Тюрьма Сент-Пелажи делилась на три изолированные части. Одна, с выходом на улицу Пюи-де-Лермит, предназначалась только для политических заключенных. Здесь на обширном дворе заключенные могли свободно гулять, разговаривать, спорить о политике, ссориться. Вольны они были пойти и в столовую — темное и грязное помещение, где можно было написать письмо, купить продовольствие, сыграть в шашки, напиться и снова поспорить о политике, поссориться.
Надзор был слабый. Можно было громко выражать свою ненависть, еще громче хвастаться подвигами, которые привели их сюда. Нередко рассказы ловило сочувственное ухо шпиона, умеющего прикинуться другом.
По вечерам заключенные возвращались в камеры. Тюремщики запирали их, чтобы рано утром открыть вновь. Камеры были маленькие, на несколько заключенных, и большие, примерно на двадцать коек каждая. Многие были смежными. На ночь двери запирались.
Никто ни на мгновение не оставался наедине. Всегда на виду. Газеты и посетители приносили новости с воли. Новичков засыпали бесконечными вопросами: «Как в Париже? Что республиканцы? Есть ли надежда на новую революцию? За что они попали в Сент-Пелажи?» Все ответы арестанты знали заранее. Но, как дети, у которых пропасть времени и нечем его занять, они жадно слушали повторение старых историй. Отплевывались, когда слышали имена Луи-Филиппа или Казимира Перье; подогревали ненависть, лелеяли надежду на месть.
Кроме политических заключенных и шпионов под видом политических заключенных, в Сент-Пелажи находились двести пятьдесят детей от десяти до двенадцати лет. Это были беспризорные. Они никому не принадлежали, эти дети, никто их не любил. Их схватили на парижских улицах, устроив облаву, как на бродячих собак. Почему их поместили среди политических заключенных? Правда, они участвовали во всех революциях, в каждой потасовке. Правда, их отвага обезоруживала солдат и учила сражаться взрослых. Но здесь, сидя в тюрьме со старшими, играя в войну во дворе, слушая политические споры, они проходили школу упорной борьбы, непримиримой ненависти.
Присматривать за детьми тюремное начальство наняло супружескую чету — мужа и жену. Муж был добряк. Он учил детей петь, читать, рисовать. Жена его, тоже добрая женщина, чинила детям лохмотья. За доброту дети платили им беззаветной привязанностью и всей любовью, которую им некому было отдать.

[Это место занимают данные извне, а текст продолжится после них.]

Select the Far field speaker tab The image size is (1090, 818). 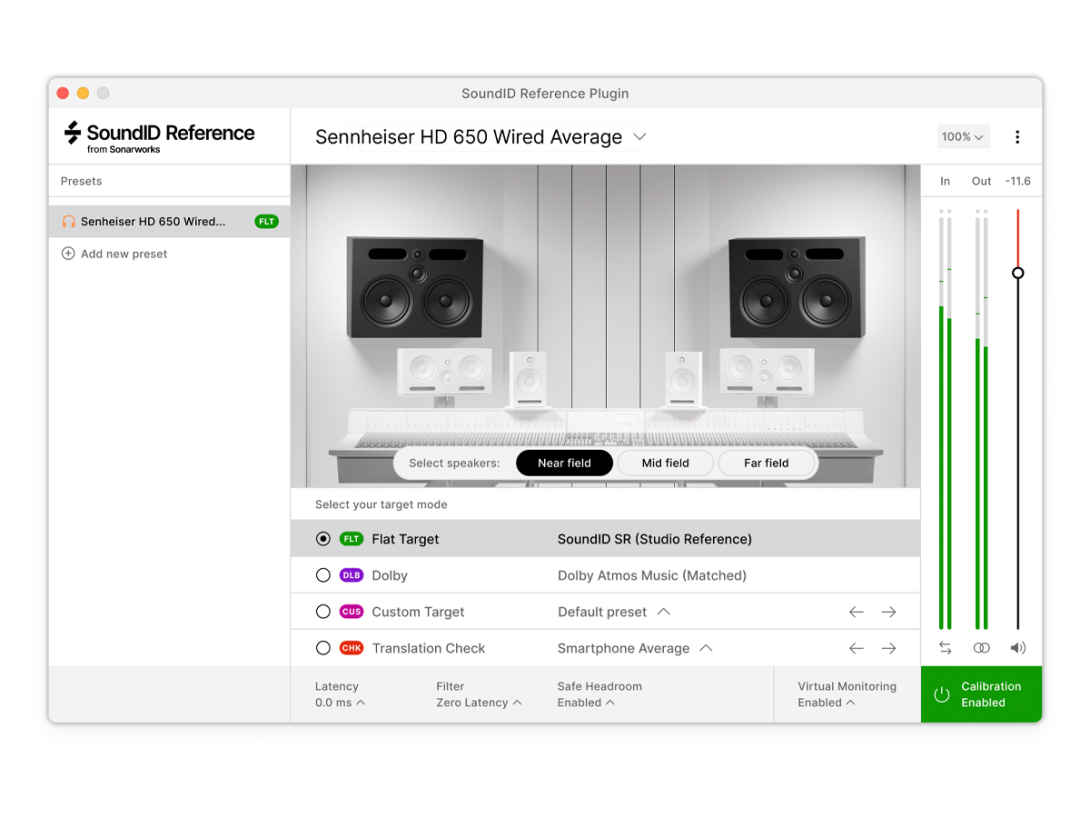coord(767,462)
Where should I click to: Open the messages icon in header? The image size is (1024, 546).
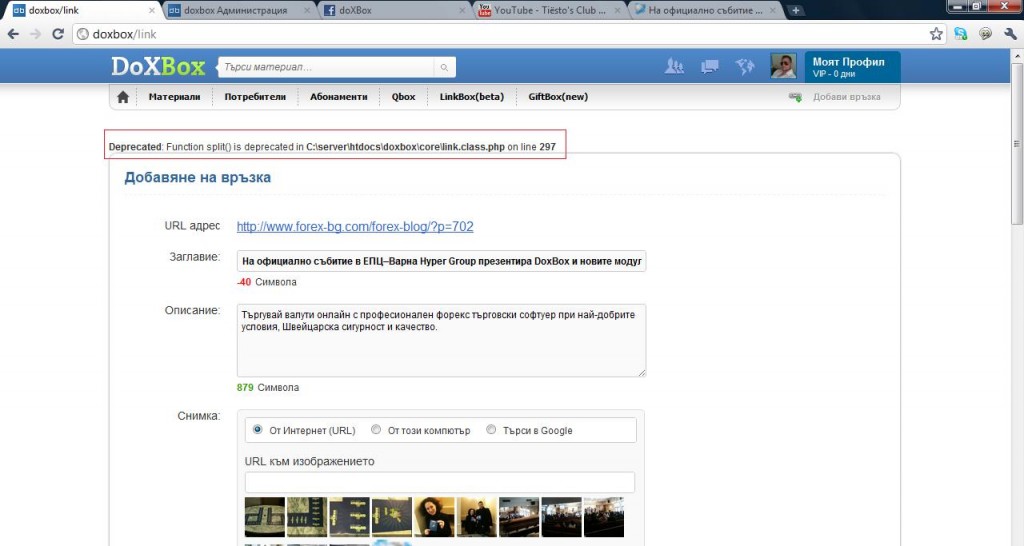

Дети уходили в камеры рано вечером. Тогда заключенные справляли ежедневный обряд. На середину двора выносили трехцветный флаг, и, с обнаженными головами, заключенные окружали этот символ свободной республиканской Франции и пели «Марсельезу». Дети прижимались лицами к решеткам сводчатых окон и пели вместе со старшими. Когда доходили до слов «Amour sacre de la patrie!»[11], заключенные преклоняли колени, а стражники обнажали головы.
После «Марсельезы» никто не говорил ни слова. И тогда молчание прерывалось детскими голосами:
Самый старший из арестантов подходил к флагу и целовал его. То же самое делали и остальные. В тот вечер, когда Галуа прибыл в тюрьму, он, в свою очередь, со слезами на глазах поднес к губам трехцветное полотнище. Он был взволнован до глубины души. И когда вернулся в камеру и тюремщики заперли ее на ночь, он был не в силах сказать товарищам ни слова.
Навестить Галуа явился посетитель с воли. Это был мосье Дюпон — известный адвокат-республиканец, один из защитников на процессе девятнадцати. Он сообщил Галуа, что будет его защищать и что прислан Обществом друзей народа.
— Дело не так серьезно, как кажется, — с сочувствием во взоре, покровительственно улыбаясь, сказал он Эваристу. — Орлеанистские газеты стараются выставить вас цареубийцей. Читая их, можно подумать, что вы уже убили короля. Они подняли страшную шумиху. Говорят, что после июльских дней вы — первый республиканец, угрожавший жизни короля. Вы, дескать, опасный фанатик и способны в один прекрасный день привести свои угрозы в исполнение. — Мосье Дюпон рассмеялся. — Им бы на вас поглядеть. Тогда бы они знали, что вы не обидите и мухи.